Amiloride and hydrochlorothiazide affect metabolites and ammonium excretion in CKD patients

Recent clinical trials have shown that distal nephron-acting diuretics are effective in managing fluid retention and salt-sensitive hypertension in people with chronic kidney disease (CKD). However, their use may be complicated by diuretic-induced hyponatremia. This study aimed to characterize the metabolomic effects of distal diuretics in people with CKD, including those who develop hyponatremia. Therefore, we analyzed plasma and 24-h urine samples from a previously completed randomized controlled trial including individuals with CKD (mean estimated glomerular filtration rate = 39 ± 13 mL/min/1.73 m) treated with amiloride/hydrochlorothiazide (5 mg/50 mg daily) for 2 wk. The study included 26 participants in whom we analyzed a set of targeted metabolites. Global untargeted metabolomics was performed in a subcohort of 12 participants, including four patients who developed hyponatremia (plasma sodium <136 mmol/L) and eight diuretic-treated controls with stable sodium levels. Distal diuretic therapy decreased plasma glutamine levels and the excretion of several tricarboxylic acid cycle-related metabolites. Furthermore, distal diuretics significantly increased urinary ammonium excretion in the absence of hypokalemia or metabolic acidosis. Untargeted metabolomic analysis revealed 988 unique metabolites in the urine.
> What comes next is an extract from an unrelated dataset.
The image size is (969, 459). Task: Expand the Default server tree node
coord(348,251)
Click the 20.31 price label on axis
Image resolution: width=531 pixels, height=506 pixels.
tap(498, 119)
Among those with hyponatremia, we observed a metabolomic signature of oxidative stress, likely due to altered glutamine and carnitine metabolism. These findings suggest that distal diuretics not only act locally in the distal convoluted tubule but also influence proximal tubular metabolism. In conclusion, our results highlight that distal diuretics induce significant metabolic changes in CKD, with urine metabolomics offering valuable insights into the physiological pathways and mechanisms underlying both therapeutic effects and adverse responses. We assessed the urinary metabolomic fingerprint of treatment with amiloride and hydrochlorothiazide in individuals with CKD stages G3-G4. We identified enhanced ammoniagenesis in the absence of hypokalemia or metabolic acidosis. Patients who developed diuretic-induced hyponatremia exhibited a urinary metabolomic signature of oxidative stress. Our study highlights the interplay between "electrolyte and fluid balance" and "metabolic adaptations" in individuals with CKD who are treated with distal diuretics.